The first line of treatment for PFPS is (relative) rest. If your knee is swollen, you can apply a commercial cold wrap and wear a knee sleeve when you train. You should also check your feet for overpronation and consider getting footwear that corrects it.

2 Manual Self-Help Techniques

In addition to rehabilitation program designed by a physical therapist or an athletic trainer, there are several manual self-help techniques that can be used to relieve patellofemoral pain. As mentioned before, muscular imbalances often contribute to a runner's knee and they can be easily addressed by learning manual techniques like trigger-point therapy or acupressure.

Trigger points are localized areas of hyperirritability (“muscle knots”) within a muscle that can weaken the muscle and radiate pain to distant body parts. According to Clair Davies, author of the Trigger Point Therapy Workbook, trigger points may occasionally be the sole cause of patellofemoral pain.

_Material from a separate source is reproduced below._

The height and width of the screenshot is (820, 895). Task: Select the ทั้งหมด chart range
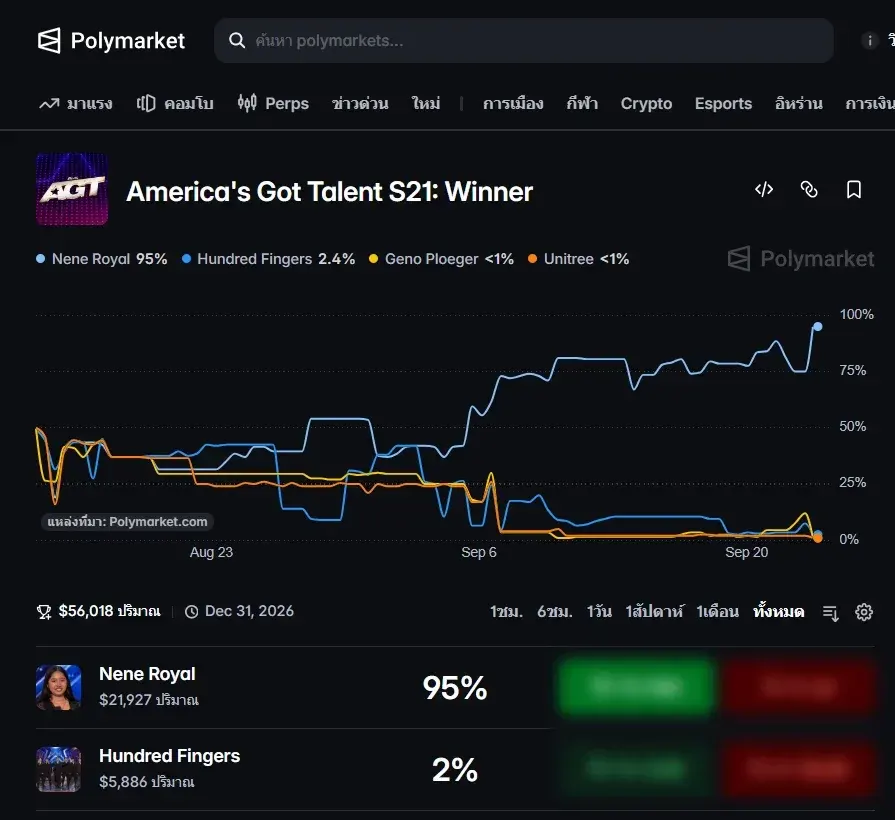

Overworking the muscles of the thighs while running, climbing, squatting, jumping and wearing high heels can cause trigger points in thigh muscles. Prolonged sitting can also lead to problems.

In patellofemoral pain, trigger points that refer pain to the patella and areas around it can be found in the following thigh muscles

  • rectus femoris,
  • vastus medialis,
  • vastus intermedius,
  • vastus lateralis,
  • adductor longus and brevis.

Switching off the trigger points in these muscles reduces pain and improves the alignment of the leg.